# are you getting hd radio



## pez2002 (Dec 13, 2002)

(1 yes
(2 no
(3 sticking with xm-sirius


----------



## rcbridge (Oct 31, 2002)

As soon as I get to hear it, there are plenty of stations in my area that advertise it but there is no hardware support!!

If I like what I hear, I will pick up a tuner for my home stereo (if at a reasonable cost) and when I purchase a new vehicle I will add it in.


----------



## Steve Mehs (Mar 21, 2002)

Hello no! I will not support dinosaur radios new scam. This is just going to be another AM Stereo.


----------



## djlong (Jul 8, 2002)

Sure. I want to pay $400 for a radio and still get the same 10-song playlists and 20-30 minutes of commercials per hour and have the signal fade whenever I travel more than 20 miles.

Thanks, but no thanks, I'll stick with XM.


----------



## Steve Mehs (Mar 21, 2002)

djlong said:


> Sure. I want to pay $400 for a radio and still get the same 10-song playlists and 20-30 minutes of commercials per hour and have the signal fade whenever I travel more than 20 miles.
> 
> Thanks, but no thanks, I'll stick with XM.


But just think of how rich those commercial will sound with HD Radio. Imagine how crisp and clear you can hear your local car dealers yelling and screaming at you.


----------



## Paul Secic (Dec 16, 2003)

Steve Mehs said:


> Hello no! I will not support dinosaur radios new scam. This is just going to be another AM Stereo.


I gotta agree with you!


----------



## Fifty Caliber (Jan 4, 2006)

Steve Mehs said:


> Hello no! I will not support dinosaur radios new scam. This is just going to be another AM Stereo.

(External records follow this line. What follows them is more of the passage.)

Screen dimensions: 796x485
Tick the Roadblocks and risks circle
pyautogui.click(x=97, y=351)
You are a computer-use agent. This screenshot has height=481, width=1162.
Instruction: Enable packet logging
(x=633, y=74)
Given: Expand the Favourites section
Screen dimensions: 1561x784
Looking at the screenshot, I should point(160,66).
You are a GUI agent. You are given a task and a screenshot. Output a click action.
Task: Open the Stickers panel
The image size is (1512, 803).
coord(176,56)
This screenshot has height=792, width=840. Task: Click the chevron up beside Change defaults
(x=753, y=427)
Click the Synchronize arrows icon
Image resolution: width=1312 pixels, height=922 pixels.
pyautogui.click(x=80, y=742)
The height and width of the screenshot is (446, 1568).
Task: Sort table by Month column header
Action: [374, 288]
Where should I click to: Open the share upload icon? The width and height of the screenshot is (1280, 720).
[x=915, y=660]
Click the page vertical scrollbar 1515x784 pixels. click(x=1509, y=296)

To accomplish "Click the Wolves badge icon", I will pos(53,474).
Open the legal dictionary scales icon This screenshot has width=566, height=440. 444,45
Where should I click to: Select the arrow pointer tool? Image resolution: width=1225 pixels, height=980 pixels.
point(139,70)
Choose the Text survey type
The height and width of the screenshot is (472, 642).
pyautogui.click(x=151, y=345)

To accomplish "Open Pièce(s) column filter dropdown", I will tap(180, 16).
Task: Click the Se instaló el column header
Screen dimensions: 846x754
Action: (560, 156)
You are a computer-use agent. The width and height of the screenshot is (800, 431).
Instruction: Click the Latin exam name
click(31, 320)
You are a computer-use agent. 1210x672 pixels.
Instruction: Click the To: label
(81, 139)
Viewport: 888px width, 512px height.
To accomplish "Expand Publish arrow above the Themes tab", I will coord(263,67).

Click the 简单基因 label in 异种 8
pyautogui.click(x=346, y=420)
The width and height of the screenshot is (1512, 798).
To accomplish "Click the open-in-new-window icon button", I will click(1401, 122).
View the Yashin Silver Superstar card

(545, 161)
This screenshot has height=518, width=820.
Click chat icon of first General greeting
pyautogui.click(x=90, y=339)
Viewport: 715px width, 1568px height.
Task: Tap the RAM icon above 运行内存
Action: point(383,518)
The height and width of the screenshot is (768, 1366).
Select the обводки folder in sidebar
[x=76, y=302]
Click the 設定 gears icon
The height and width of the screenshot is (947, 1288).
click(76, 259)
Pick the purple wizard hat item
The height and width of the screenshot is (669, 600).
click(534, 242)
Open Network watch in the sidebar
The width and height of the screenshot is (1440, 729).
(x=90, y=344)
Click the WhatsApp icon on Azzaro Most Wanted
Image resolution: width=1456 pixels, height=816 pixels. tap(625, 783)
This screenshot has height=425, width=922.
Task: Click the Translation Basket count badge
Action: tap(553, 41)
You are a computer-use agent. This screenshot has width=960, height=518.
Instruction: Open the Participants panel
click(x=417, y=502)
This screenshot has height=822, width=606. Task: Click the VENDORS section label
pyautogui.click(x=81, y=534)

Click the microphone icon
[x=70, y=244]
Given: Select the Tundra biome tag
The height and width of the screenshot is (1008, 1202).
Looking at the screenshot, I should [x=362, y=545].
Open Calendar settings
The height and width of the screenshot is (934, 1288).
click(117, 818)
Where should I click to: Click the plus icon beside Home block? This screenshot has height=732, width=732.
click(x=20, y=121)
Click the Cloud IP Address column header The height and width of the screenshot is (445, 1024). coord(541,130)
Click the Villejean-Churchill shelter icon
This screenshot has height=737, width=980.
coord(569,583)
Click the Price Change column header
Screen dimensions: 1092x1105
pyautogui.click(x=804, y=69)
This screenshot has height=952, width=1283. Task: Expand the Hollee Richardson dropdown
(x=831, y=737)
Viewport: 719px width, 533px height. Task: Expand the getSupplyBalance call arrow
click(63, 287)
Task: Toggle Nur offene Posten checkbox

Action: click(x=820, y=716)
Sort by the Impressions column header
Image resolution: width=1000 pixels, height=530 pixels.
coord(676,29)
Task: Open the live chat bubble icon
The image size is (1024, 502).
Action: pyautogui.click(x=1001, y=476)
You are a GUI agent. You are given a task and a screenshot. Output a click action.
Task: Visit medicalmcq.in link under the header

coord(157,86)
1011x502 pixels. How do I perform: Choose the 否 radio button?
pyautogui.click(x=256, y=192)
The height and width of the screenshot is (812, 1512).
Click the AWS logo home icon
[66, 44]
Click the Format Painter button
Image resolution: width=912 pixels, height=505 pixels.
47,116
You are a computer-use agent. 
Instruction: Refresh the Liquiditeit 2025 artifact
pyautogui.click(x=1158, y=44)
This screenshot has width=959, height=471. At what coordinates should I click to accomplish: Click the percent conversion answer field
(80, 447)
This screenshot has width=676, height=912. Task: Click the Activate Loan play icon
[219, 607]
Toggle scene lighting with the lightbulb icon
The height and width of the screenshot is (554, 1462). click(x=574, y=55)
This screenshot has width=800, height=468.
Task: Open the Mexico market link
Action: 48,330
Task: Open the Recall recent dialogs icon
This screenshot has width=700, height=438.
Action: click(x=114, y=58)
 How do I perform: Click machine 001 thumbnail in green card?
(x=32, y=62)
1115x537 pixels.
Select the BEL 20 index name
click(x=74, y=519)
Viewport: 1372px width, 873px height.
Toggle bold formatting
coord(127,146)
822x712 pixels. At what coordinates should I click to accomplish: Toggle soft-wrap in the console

I blame the FCC for the farce that was AM stereo.


----------



## N5XZS (Apr 26, 2002)

I plan to use HD radio for Dxing digital signals on AM and FM!! 

It should be fun, and I plan on getting one when is 2nd generation radio's tuner get better.

5-13-06


----------



## Steve Mehs (Mar 21, 2002)

Fifty Caliber said:


> I blame the FCC for the farce that was AM stereo.


Similarly I also blame the FCC in part for the farce known as terrestrial radio. AM/FM is a complete joke, we know it, they know it. This is their retaliation to satellite delivered radio, and it will be a failure. I pay $40 a month to avoid crappy radio, and I'm not going back to commercial radio no matter what.


----------



## BigApe (May 12, 2006)

Steve Mehs said:


> Similarly I also blame the FCC in part for the farce known as terrestrial radio. AM/FM is a complete joke, we know it, they know it. This is their retaliation to satellite delivered radio, and it will be a failure. I pay $40 a month to avoid crappy radio, and I'm not going back to commercial radio no matter what.


I've gotta agree with Steve. The big radio companies are only doing what the FCC allows them to do. Professional national programming is good, but not at the expense of local programming. The whole idea was to make sure the stations "served the public interest." (Side rant: Wasn't it in the 70s the government broke up AT&T because they were becoming too powerful? And, Clear Channel, Citadel, Cumulus, Cox* are not even more influential on public opinion?? Sorry about that!)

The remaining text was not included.